2.2.2 When the Building Official shall have first obtained a proper inspection warrant or other

remedy provided by law to secure entry, no owner or occupant or any other persons

having charge, care or control of any building, structure, or premises shall fail or

neglect, after proper request is made as herein provided, to promptly permit entry

therein by the Building Official for the purpose of inspection and examination pursuant

to the construction codes.


----------



## Mule (Jul 27, 2010)

I have a bit of experience in this area. Razed approximately eighty to one hundred residential structures over a period of fifteen years. As others have said, go by your local ordinance. If no local ordinance then go by the State requirements.

In Texas there are procedures that MUST be followed. Our local ordinance is based on the State requirements.

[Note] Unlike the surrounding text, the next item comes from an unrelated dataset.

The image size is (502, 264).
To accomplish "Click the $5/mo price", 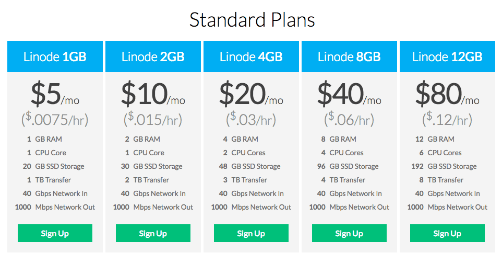I will [55, 94].
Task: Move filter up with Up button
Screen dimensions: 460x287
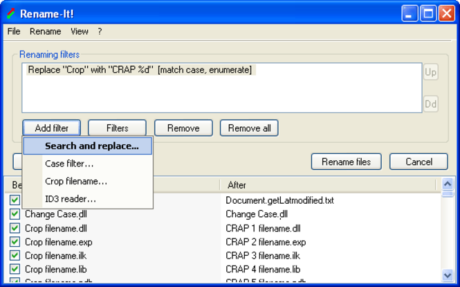Action: tap(430, 72)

As far as investigating or entering onto the property our attorney was very specific on when we could enter onto the property. If a gate is open, as a code official we could go through that gate. If the gate was latched/closed then no entry. If a front door is open, it was okay to walk in. Front door closed, no entry. Now this was our attorney that backed us on this. Never lost a case. I know there are others that will say.... whoa don't go inside without a search warrant....which I agree however our city attorney was the one who said he could defend our actions...so we did.

Follow the procedures as specified and you will be okay.


----------



## cda (Jul 27, 2010)

we use administrative warrant as pv does


----------



## Alias (Jul 27, 2010)

Thanks all for the good information.  Administrative warrant seems to be the way to go if I have no response from owner.

I have done a lot of nuisance abatements (weeds, junk, etc.) but have never done one for just a dilapidated vacant house.

Sue, devoid of pithy comments


----------



## fatboy (Jul 27, 2010)

I had one torn down a month ago in a forced abatment, about 1200 s.f. Damn shame that the owner didn't maintain it. Will end up with a little less than $20K lien against the property.


----------



## FredK (Jul 27, 2010)

Sue, another person handles abatement of buildings.  He has approached the city manager for funds for demo a building(s).  They set aside about 10K for dumpsters, bulldozer and for asbestos testing if required.

All that is done after all legal steps are done but mostly by explaining the facts to the owners they will agree to let the city help them tear down the place.  Mostly it's less than a 2k investment and sometimes there would be a lien or the property depending on the agreement between the city and property owners.

The city feels it's a win-win for a small investment.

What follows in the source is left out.